(Text and item location lines)
▬▬▬

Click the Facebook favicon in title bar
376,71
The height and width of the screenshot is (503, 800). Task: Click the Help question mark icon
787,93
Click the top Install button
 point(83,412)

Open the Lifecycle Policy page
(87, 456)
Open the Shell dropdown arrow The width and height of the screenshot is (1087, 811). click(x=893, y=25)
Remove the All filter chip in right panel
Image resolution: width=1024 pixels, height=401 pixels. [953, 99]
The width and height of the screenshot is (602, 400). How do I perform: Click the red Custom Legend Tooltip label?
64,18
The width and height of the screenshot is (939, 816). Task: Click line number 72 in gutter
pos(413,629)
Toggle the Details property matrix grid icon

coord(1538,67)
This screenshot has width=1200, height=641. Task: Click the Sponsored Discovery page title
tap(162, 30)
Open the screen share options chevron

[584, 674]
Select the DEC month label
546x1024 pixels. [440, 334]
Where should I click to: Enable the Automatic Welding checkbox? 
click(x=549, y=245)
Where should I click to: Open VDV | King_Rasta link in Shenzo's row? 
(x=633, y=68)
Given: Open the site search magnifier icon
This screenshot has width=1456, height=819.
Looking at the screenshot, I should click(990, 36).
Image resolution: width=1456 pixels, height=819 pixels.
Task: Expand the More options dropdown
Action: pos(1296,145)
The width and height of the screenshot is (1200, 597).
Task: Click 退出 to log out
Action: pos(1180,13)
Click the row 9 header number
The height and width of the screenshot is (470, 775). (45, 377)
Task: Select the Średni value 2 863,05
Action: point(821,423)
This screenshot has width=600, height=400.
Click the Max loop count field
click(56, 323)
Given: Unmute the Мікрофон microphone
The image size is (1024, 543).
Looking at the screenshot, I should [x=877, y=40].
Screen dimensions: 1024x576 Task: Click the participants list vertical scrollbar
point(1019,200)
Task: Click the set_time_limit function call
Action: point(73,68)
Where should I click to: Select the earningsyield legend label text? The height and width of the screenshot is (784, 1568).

▬▬▬

● Short problem
Copy out the lines above word for word, from the very first one through the line containing "Looking at the screenshot, I should [x=877, y=40].".

● Solution to the exercise
Click the Facebook favicon in title bar
376,71
The height and width of the screenshot is (503, 800). Task: Click the Help question mark icon
787,93
Click the top Install button
 point(83,412)

Open the Lifecycle Policy page
(87, 456)
Open the Shell dropdown arrow The width and height of the screenshot is (1087, 811). click(x=893, y=25)
Remove the All filter chip in right panel
Image resolution: width=1024 pixels, height=401 pixels. [953, 99]
The width and height of the screenshot is (602, 400). How do I perform: Click the red Custom Legend Tooltip label?
64,18
The width and height of the screenshot is (939, 816). Task: Click line number 72 in gutter
pos(413,629)
Toggle the Details property matrix grid icon

coord(1538,67)
This screenshot has width=1200, height=641. Task: Click the Sponsored Discovery page title
tap(162, 30)
Open the screen share options chevron

[584, 674]
Select the DEC month label
546x1024 pixels. [440, 334]
Where should I click to: Enable the Automatic Welding checkbox? 
click(x=549, y=245)
Where should I click to: Open VDV | King_Rasta link in Shenzo's row? 
(x=633, y=68)
Given: Open the site search magnifier icon
This screenshot has width=1456, height=819.
Looking at the screenshot, I should click(990, 36).
Image resolution: width=1456 pixels, height=819 pixels.
Task: Expand the More options dropdown
Action: pos(1296,145)
The width and height of the screenshot is (1200, 597).
Task: Click 退出 to log out
Action: pos(1180,13)
Click the row 9 header number
The height and width of the screenshot is (470, 775). (45, 377)
Task: Select the Średni value 2 863,05
Action: point(821,423)
This screenshot has width=600, height=400.
Click the Max loop count field
click(56, 323)
Given: Unmute the Мікрофон microphone
The image size is (1024, 543).
Looking at the screenshot, I should [x=877, y=40].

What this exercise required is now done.